I'm still fairly new to Python so this might be easier than it appears to me, but I'm stuck. I'm trying to use BERTopic and visualize the results with PyLDAVis. I want to compare the results with the ones I got using LDA.
This is my code, where "data_words" is the same object that I previously used with LDA Topic Modeling:
import pyLDAvis
import numpy as np
from bertopic import BERTopic
# Train Model
bert_model = BERTopic(verbose=True, calculate_probabilities=True)
topics, probs = bert_model.fit_transform(data_words)
# Prepare data for PyLDAVis
top_n = 5
topic_term_dists = bert_model.c_tf_idf.toarray()[:top_n+1, ]
new_probs = probs[:, :top_n]
outlier = np.array(1 - new_probs.sum(axis=1)).reshape(-1, 1)
doc_topic_dists = np.hstack((new_probs, outlier))
doc_lengths = [len(doc) for doc in docs]
vocab = [word for word in bert_model.vectorizer_model.vocabulary_.keys()]
term_frequency = [bert_model.vectorizer_model.vocabulary_[word] for word in vocab]
data = {'topic_term_dists': topic_term_dists,
'doc_topic_dists': doc_topic_dists,
'doc_lengths': doc_lengths,
'vocab': vocab,
'term_frequency': term_frequency}
# Visualize using pyLDAvis
vis_data= pyLDAvis.prepare(**data, mds='mmds')
pyLDAvis.display(vis_data)
I keep getting the following error and I don't understand how to fix the problem:
/Library/Frameworks/Python.framework/Versions/3.11/lib/python3.11/site-packages/tqdm/auto.py:21: TqdmWarning: IProgress not found. Please update jupyter and ipywidgets. See https://ipywidgets.readthedocs.io/en/stable/user_install.html
from .autonotebook import tqdm as notebook_tqdm
---------------------------------------------------------------------------
TypeError Traceback (most recent call last)
Cell In[9], line 4
1 from bertopic import BERTopic
3 bert_model = BERTopic()
----> 4 topics, probs = bert_model.fit_transform(data_words)
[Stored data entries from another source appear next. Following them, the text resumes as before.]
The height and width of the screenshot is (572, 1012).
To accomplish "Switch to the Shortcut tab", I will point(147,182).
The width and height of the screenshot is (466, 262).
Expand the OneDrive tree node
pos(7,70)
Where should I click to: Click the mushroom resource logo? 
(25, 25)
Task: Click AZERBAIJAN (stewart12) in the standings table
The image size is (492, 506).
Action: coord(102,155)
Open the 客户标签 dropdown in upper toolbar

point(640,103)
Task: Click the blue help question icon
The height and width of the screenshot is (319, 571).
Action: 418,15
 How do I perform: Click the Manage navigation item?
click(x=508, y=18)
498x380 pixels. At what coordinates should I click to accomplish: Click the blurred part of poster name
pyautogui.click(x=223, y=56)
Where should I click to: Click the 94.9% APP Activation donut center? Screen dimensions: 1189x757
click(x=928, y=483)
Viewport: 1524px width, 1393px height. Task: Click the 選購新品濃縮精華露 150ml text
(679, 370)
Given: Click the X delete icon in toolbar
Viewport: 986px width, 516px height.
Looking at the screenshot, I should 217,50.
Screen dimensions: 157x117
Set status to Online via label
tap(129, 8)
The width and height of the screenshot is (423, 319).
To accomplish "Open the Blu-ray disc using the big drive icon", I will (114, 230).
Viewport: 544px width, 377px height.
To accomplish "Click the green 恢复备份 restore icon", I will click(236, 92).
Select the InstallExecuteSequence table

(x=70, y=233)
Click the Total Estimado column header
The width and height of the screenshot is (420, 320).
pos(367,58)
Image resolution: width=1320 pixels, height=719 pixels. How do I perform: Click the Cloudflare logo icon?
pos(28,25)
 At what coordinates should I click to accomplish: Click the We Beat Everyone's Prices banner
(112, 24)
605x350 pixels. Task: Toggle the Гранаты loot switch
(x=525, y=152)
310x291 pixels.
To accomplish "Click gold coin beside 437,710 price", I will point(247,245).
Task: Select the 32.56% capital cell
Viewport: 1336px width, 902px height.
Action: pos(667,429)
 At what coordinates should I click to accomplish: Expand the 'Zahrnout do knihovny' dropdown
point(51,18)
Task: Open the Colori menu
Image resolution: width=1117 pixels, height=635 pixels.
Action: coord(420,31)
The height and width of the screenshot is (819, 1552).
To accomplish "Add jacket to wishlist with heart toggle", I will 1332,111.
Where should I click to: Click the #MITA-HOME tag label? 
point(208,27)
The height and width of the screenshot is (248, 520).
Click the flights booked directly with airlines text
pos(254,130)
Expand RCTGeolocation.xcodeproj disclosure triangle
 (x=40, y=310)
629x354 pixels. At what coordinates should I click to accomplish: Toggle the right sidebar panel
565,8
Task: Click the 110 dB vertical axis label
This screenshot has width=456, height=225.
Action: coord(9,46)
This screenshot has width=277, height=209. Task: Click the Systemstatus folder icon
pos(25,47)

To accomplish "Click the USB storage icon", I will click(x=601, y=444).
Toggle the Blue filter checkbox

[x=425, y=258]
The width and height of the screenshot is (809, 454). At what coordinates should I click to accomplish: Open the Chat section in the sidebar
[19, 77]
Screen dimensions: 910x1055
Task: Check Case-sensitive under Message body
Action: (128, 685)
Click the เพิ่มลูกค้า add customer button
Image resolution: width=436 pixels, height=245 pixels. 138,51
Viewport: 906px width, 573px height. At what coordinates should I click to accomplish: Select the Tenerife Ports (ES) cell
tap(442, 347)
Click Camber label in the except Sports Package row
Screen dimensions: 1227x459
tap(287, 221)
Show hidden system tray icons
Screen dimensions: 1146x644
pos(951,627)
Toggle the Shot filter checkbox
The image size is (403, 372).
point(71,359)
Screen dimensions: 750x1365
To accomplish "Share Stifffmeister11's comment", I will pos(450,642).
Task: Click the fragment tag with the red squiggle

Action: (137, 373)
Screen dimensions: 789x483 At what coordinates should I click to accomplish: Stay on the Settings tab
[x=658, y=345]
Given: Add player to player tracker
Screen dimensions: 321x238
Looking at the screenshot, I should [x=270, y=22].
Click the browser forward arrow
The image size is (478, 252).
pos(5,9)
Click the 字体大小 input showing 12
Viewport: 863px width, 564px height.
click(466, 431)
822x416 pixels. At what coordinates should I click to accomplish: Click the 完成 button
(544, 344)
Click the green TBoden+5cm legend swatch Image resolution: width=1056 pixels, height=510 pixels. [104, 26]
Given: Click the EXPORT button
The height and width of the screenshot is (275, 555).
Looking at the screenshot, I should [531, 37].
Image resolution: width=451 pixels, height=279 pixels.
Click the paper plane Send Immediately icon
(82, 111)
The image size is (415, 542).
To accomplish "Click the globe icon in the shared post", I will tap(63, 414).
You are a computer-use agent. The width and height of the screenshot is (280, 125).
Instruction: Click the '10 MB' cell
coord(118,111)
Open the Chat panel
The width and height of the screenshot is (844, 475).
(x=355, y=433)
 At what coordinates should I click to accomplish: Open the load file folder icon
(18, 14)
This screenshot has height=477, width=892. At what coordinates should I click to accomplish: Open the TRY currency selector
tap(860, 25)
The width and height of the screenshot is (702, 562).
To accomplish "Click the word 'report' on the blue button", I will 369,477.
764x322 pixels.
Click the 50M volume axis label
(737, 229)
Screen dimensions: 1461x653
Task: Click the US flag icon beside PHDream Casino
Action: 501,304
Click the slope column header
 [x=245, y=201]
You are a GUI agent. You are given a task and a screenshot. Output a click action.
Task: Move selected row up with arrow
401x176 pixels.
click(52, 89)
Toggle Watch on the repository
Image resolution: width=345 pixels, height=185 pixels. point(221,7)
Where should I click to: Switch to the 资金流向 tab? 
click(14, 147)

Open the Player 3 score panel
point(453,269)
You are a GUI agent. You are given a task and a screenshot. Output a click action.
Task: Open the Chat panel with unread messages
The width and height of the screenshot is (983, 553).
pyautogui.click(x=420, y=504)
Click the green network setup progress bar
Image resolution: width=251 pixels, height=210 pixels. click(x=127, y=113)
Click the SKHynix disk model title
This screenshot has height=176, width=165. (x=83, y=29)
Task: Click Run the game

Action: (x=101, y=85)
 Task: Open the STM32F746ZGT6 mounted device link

6 bert_model.get_topic_freq()
File /Library/Frameworks/Python.framework/Versions/3.11/lib/python3.11/site-packages/bertopic/_bertopic.py:373, in BERTopic.fit_transform(self, documents, embeddings, images, y)
325 """ Fit the models on a collection of documents, generate topics,
326 and return the probabilities and topic per document.
327
(...)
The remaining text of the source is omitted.